Work to complete >> In the listing that follows, the lines starting at the one containing "Screen dimensions: 642x364" and ending at the one containing "Click the Google" are to be returned exactly, both boundary lines included, and no others.

Data under study >>
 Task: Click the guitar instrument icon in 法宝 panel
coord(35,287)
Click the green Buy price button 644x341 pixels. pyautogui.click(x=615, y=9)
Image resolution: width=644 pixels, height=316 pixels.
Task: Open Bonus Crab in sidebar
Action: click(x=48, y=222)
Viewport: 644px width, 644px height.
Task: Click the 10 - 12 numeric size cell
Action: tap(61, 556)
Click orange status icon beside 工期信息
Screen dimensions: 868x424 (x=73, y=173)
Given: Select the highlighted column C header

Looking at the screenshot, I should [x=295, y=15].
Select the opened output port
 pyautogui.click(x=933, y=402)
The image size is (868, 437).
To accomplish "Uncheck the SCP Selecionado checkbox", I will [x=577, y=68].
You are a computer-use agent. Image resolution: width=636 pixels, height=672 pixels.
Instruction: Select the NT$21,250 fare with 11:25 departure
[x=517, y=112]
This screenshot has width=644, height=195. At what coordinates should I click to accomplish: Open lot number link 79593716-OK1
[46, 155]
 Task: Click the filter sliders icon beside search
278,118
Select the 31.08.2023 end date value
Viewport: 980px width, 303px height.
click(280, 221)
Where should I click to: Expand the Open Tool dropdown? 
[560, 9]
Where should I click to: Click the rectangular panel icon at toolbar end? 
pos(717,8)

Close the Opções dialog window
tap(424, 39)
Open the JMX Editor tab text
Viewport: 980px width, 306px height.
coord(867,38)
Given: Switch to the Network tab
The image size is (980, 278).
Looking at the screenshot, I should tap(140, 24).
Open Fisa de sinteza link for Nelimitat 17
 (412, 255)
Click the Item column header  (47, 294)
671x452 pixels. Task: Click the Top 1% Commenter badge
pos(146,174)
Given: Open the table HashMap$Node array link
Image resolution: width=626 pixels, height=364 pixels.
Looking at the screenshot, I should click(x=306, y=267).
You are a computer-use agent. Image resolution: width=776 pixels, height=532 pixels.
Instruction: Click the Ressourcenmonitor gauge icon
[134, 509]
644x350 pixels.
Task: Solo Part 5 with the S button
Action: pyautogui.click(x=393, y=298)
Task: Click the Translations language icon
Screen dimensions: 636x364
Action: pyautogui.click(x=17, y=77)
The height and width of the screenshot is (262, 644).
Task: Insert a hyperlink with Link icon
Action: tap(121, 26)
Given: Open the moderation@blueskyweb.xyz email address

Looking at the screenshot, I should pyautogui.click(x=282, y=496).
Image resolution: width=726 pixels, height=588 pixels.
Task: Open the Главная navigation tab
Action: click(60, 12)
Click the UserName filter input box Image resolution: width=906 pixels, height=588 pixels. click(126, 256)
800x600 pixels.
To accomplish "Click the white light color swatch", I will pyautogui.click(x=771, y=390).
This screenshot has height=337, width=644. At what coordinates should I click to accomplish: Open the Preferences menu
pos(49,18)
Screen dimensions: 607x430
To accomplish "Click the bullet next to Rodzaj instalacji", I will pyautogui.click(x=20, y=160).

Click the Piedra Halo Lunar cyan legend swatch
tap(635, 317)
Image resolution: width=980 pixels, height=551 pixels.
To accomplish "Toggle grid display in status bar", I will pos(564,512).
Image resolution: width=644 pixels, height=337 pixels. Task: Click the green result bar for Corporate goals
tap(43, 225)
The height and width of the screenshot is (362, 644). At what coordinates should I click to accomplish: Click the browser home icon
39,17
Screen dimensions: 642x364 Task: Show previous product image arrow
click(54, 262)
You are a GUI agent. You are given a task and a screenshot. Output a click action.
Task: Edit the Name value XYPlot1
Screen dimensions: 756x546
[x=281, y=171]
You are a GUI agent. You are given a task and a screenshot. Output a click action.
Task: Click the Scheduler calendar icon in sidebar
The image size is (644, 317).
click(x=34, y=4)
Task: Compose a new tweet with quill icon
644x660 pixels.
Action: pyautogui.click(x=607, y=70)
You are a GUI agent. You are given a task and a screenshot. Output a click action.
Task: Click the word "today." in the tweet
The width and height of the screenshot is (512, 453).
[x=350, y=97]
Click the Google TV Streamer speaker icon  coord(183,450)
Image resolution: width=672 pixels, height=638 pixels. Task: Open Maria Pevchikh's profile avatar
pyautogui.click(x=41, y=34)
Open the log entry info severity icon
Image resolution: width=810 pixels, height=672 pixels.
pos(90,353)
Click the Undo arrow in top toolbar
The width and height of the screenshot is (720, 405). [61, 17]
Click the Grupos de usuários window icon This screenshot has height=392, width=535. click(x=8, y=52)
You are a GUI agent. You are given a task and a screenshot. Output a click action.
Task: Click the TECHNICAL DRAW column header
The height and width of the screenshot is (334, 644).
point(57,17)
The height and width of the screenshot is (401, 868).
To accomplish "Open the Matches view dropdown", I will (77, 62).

Written solution >>
Screen dimensions: 642x364 Task: Show previous product image arrow
click(54, 262)
You are a GUI agent. You are given a task and a screenshot. Output a click action.
Task: Edit the Name value XYPlot1
Screen dimensions: 756x546
[x=281, y=171]
You are a GUI agent. You are given a task and a screenshot. Output a click action.
Task: Click the Scheduler calendar icon in sidebar
The image size is (644, 317).
click(x=34, y=4)
Task: Compose a new tweet with quill icon
644x660 pixels.
Action: pyautogui.click(x=607, y=70)
You are a GUI agent. You are given a task and a screenshot. Output a click action.
Task: Click the word "today." in the tweet
The width and height of the screenshot is (512, 453).
[x=350, y=97]
Click the Google TV Streamer speaker icon  coord(183,450)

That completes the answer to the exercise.